Canada’s GDP growth has increased by about a one per cent on average since the 2008/09 crisis, according to an immigration report by the Conference Board of Canada. The report further forecast that this rate could slip below one per cent as the baby boomer generation begins to retire, what many call the ‘Silver Tsunami’ that creates a gap in the labour force. The Conference Board of Canada projected that growth driven by immigration could put the GDP annual growth rate at 1.8 per cent from 2018 to 2040.

This growth has been interrupted by the global pandemic. RBC described the COVID-19 impact on general Canadian immigration in a report released late last week, showing that immigration made up 80 per cent of the 580,000 population increase in 2019.

Remote-Learning gives international students more options

RBC’s report explored how remote-learning would change the future of education. For many students, it could give them more options: they can learn from anywhere and they are not tethered to a traditional academic calendar.

For international students, online learning from Canadian universities may not hold the same appeal as the hands-on, workplace-based learning that’s required for certain fields - especially for the premium international tuition prices.

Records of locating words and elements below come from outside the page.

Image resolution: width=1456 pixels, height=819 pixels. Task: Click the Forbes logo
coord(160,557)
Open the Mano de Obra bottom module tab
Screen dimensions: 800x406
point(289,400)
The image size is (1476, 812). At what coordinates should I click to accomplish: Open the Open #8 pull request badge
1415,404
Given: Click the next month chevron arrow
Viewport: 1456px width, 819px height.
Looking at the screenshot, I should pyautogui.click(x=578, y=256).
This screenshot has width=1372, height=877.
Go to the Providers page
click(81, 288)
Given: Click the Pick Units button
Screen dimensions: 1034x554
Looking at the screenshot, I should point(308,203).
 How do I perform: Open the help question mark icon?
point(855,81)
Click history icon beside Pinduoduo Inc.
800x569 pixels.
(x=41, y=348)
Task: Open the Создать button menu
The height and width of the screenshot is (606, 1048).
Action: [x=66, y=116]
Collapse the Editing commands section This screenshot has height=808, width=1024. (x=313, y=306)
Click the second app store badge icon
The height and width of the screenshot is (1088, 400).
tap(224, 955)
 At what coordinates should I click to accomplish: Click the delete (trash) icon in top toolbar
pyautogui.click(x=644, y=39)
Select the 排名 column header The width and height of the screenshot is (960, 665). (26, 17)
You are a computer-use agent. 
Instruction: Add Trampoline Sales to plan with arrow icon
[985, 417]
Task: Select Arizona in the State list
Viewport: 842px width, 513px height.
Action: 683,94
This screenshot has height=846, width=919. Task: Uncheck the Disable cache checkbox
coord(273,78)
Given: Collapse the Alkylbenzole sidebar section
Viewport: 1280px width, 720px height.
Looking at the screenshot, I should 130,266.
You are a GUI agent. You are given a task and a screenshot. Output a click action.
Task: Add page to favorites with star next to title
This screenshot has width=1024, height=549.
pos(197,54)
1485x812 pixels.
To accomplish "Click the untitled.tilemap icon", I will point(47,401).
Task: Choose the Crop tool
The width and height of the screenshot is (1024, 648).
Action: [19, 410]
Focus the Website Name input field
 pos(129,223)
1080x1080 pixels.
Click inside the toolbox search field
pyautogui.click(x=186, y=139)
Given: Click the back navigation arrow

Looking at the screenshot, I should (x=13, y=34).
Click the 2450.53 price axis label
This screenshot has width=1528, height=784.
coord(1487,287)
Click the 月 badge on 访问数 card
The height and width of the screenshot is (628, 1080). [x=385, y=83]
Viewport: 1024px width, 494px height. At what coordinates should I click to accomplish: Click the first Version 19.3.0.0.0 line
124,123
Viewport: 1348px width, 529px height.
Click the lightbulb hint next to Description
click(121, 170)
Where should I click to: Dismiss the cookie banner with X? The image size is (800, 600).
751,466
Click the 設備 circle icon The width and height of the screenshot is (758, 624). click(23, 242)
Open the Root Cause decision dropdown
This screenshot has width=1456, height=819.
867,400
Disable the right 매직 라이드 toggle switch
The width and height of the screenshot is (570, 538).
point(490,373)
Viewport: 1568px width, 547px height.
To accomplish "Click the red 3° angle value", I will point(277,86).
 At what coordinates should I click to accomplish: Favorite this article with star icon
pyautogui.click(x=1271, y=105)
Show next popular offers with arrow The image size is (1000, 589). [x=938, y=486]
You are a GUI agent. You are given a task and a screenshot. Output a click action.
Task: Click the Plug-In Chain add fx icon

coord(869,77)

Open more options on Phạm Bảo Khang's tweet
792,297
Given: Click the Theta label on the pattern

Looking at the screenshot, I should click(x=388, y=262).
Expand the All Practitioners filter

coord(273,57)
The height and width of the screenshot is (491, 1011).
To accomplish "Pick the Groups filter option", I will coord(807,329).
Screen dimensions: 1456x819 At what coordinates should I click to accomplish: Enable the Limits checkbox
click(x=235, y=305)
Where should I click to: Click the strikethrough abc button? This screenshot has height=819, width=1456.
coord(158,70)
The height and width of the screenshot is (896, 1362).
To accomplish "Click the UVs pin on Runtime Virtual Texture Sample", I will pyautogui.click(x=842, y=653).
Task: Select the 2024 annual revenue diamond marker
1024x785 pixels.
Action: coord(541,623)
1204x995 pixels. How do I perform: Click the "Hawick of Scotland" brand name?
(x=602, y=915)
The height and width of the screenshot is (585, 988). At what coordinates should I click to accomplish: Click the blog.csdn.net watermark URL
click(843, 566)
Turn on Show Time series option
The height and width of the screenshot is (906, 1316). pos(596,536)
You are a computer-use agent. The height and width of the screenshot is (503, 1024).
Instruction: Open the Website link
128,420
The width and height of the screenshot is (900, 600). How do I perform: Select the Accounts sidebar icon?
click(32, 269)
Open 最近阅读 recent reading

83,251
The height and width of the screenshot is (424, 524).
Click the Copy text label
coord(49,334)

The uncertainty of the job market in Canada may also dissuade many students and immigrants from taking the risk to relocate. The federal government extended more options to allow them to collect 50 per cent of the course credentials required by the Canadian university from their own country if they cannot arrive to Canada sooner. The government also assures access to post-graduate work permits.

The report argued that these movements would force universities and colleges to be more creative in attracting students to their physical campus spaces – especially the international student crowds who have always paid much higher tuition costs than their domestic counterparts. Schrumm admits that this could be a challenge for higher education and for the rest of Canada.

“The question continues to be whether or not the offering of remote learning from a Canadian school is still worth it for a lot of students who now from abroad have more options if online learning is more prevalent among universities and colleges around the world.”